Fig. 1: CENP-V localises to the centromere regions during meiotic prophase and to MTOCs, chromosomes, and spindle during oocyte maturation.

a CENP-V distribution during meiotic prophase in Cenp-V^+/+ embryonic chromosome spreads by immunofluorescent staining. Chromosome axes (AEs/LEs) were stained with anti-SYCP3 (blue); CENP-V was probed with anti-CENP-V (green); centromeres and surrounded regions by anti-ACA. CENP-V signal started to appear at pachytene and concentrates at the centromere regions (yellow arrows) at diakinesis; n = 19 cells from 2 independent experiments. Scale bar = 5 μm. b CENP-V distribution during mouse oocyte maturation in whole cells. Live imaging performed with Cenp-V^+/+ oocytes injected by mRNA of H2B-Rfp (blue) and Cenp-V-Gfp (green). Maximum projections from representative oocytes at germinal vesicle break down (GVBD), metaphase I, and metaphase II stages are shown. Scale bar = 10 μm. Some GVBD cells were fixed and immunostained with anti γ-Tubulin as an MTOC marker. Spindle at metaphase I and II were visualised by SiR Tubulin dye. Polar body is indicated as PB. Note that at the early stages of maturation CENP-V distributes along the entire chromosomes and colocalizes with MTOCs (yellow arrow heads). At metaphase I and II CENP-V appears mainly in the spindle and enriches at the spindle poles.
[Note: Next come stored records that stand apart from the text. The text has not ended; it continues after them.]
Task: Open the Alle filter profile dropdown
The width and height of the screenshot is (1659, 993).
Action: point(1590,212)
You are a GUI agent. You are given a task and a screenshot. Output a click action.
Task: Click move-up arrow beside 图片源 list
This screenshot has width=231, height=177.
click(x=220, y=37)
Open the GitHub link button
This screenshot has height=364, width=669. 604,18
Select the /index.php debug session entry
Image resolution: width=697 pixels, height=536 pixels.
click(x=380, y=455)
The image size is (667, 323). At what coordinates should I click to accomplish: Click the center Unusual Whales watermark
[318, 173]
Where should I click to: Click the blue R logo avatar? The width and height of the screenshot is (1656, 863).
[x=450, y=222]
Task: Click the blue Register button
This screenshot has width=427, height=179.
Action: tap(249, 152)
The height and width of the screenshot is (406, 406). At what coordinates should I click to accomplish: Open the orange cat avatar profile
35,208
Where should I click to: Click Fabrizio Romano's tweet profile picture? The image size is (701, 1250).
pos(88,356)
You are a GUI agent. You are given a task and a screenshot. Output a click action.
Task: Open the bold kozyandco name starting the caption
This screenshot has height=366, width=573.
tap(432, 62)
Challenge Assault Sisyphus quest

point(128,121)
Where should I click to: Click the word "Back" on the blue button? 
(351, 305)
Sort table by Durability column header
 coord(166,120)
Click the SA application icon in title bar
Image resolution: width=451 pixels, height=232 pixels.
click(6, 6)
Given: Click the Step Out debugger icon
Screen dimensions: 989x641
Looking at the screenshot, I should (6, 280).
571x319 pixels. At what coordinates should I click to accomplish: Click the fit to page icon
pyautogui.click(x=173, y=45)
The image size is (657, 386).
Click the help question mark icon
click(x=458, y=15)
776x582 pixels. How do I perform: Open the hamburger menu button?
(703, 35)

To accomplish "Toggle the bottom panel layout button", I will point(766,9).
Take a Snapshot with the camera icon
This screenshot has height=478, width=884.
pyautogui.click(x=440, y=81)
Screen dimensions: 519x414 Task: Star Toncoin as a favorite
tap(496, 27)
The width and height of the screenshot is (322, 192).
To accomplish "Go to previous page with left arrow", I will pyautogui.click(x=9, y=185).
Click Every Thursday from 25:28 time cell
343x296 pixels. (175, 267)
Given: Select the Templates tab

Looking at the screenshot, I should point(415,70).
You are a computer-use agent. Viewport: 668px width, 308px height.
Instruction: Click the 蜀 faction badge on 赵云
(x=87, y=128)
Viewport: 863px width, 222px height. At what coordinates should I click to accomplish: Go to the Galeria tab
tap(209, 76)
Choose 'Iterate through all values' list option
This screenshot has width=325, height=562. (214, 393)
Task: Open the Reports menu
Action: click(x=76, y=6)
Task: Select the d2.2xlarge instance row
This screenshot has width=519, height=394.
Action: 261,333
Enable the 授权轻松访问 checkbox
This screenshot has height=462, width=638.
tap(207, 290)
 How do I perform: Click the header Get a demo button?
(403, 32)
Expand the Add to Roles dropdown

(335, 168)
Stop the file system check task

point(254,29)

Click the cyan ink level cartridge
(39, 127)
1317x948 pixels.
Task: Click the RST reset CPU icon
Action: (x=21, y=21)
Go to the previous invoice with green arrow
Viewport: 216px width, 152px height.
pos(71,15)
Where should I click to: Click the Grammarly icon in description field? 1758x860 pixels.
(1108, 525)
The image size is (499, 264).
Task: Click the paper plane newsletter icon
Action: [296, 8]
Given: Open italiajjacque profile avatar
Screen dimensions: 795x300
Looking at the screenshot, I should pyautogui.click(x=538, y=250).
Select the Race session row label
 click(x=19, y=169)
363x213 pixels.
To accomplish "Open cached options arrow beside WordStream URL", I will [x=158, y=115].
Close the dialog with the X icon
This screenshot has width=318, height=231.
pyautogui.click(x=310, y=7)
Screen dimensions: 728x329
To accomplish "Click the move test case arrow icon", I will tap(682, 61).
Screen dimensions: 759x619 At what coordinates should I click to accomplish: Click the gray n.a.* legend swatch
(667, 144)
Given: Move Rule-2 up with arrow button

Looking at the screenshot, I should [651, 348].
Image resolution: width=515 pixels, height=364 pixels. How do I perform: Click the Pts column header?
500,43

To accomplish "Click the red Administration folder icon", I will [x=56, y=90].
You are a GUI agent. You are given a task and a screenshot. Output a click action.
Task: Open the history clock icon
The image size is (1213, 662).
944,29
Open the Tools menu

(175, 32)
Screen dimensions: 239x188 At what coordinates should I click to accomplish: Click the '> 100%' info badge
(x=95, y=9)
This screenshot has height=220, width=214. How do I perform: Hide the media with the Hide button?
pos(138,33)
See also supplementary movie 1; n = 12 cells from 3 independent experiments. c Quantification of colocalization of CENP-V with the spindle pole by determining the respective Pearson’s correlation coefficient; n = 10 cells from 3 independent experiments; the color code highlights the frequency of dots present in a certain region of the scatter plot (from blue to yellow and white with increasing frequencies).